● **Extracted material**:
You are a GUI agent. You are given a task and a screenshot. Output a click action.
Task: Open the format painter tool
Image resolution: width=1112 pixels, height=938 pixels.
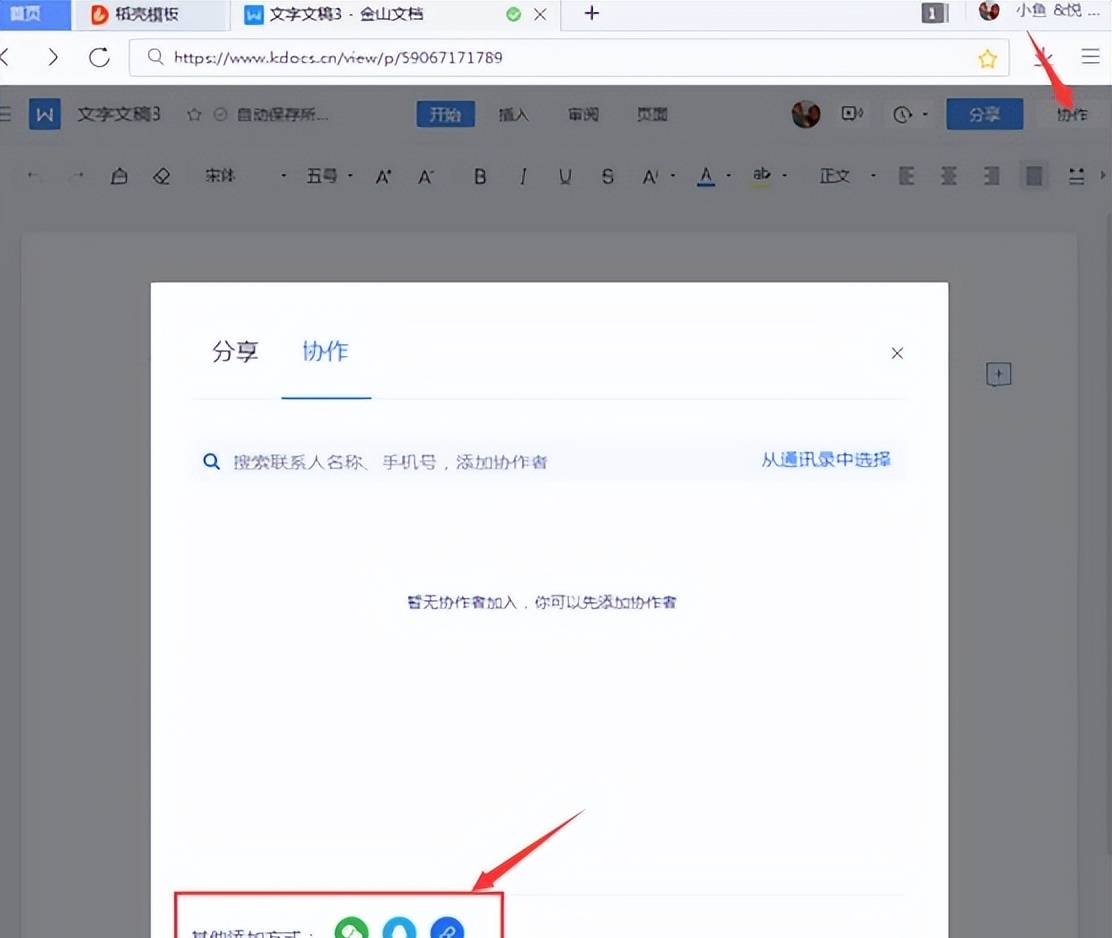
...
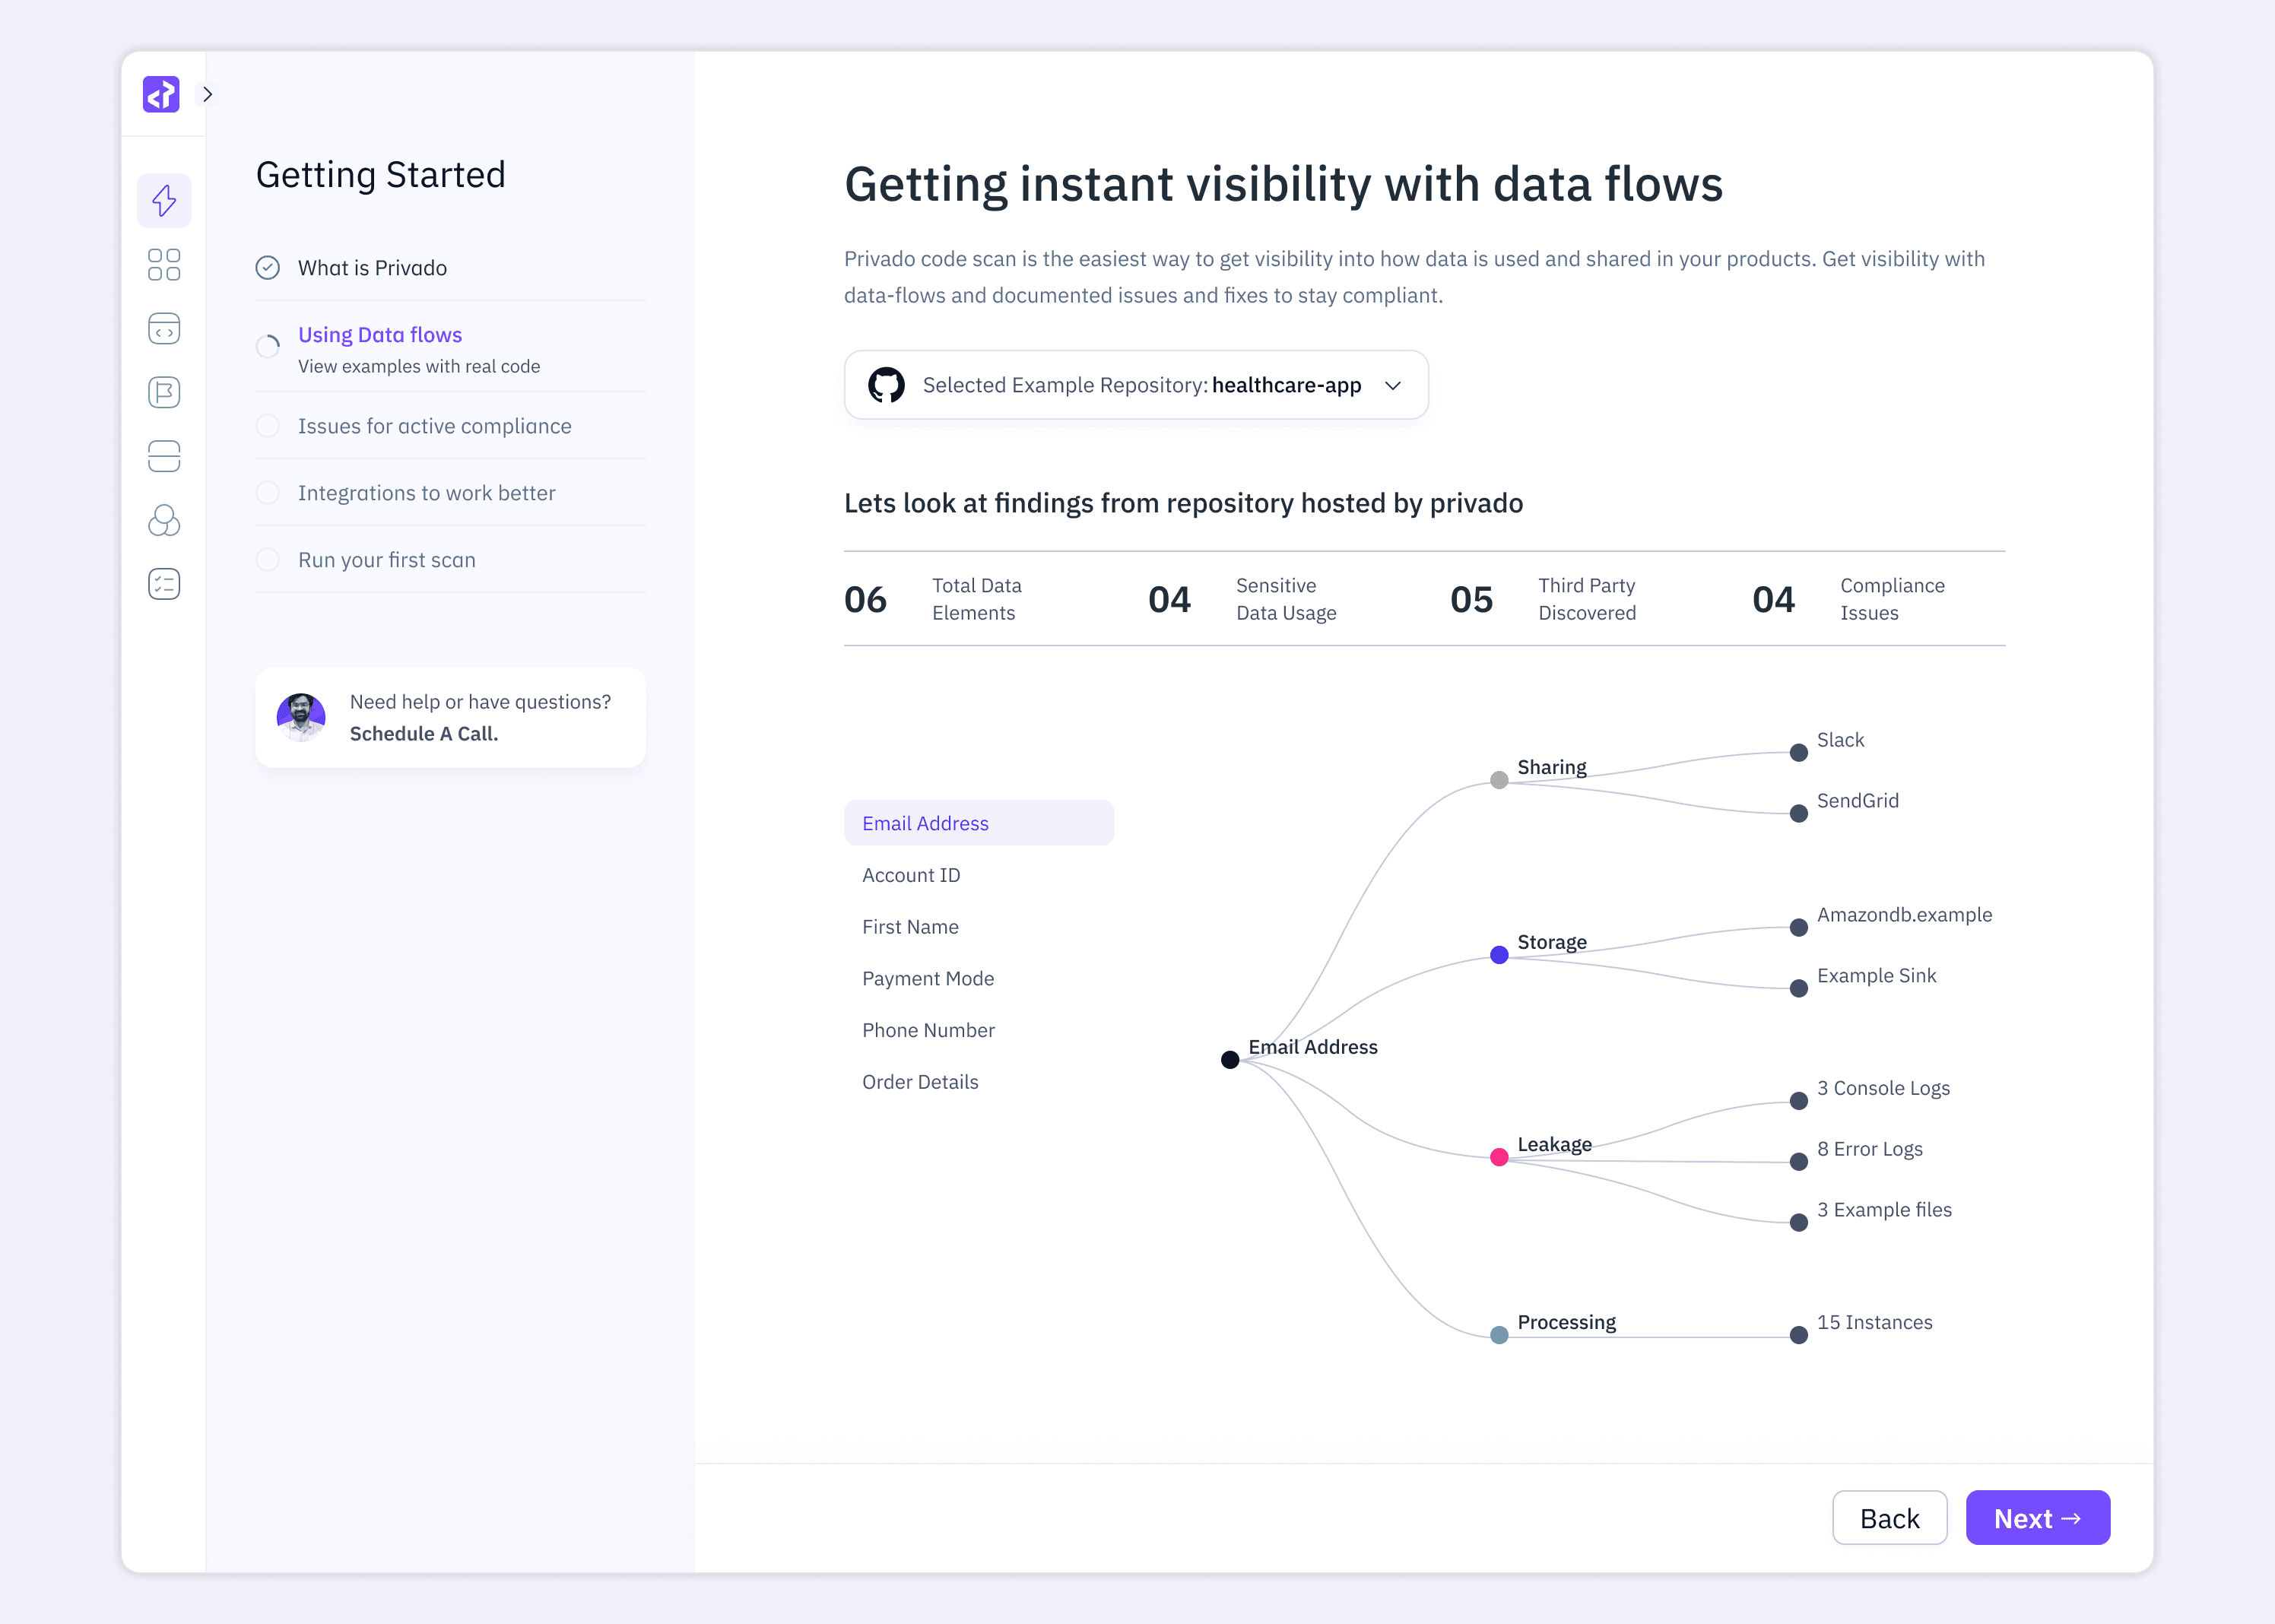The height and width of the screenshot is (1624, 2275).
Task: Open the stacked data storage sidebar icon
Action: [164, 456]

● **Task instructions**:
Among the entries above, the line containing "Task: Open the format painter tool", the line containing "Image resolution: width=1112", and all lines between them are to be restated word for word; nothing else belongs in the reply.

● **Response below**:
Task: Open the format painter tool
Image resolution: width=1112 pixels, height=938 pixels.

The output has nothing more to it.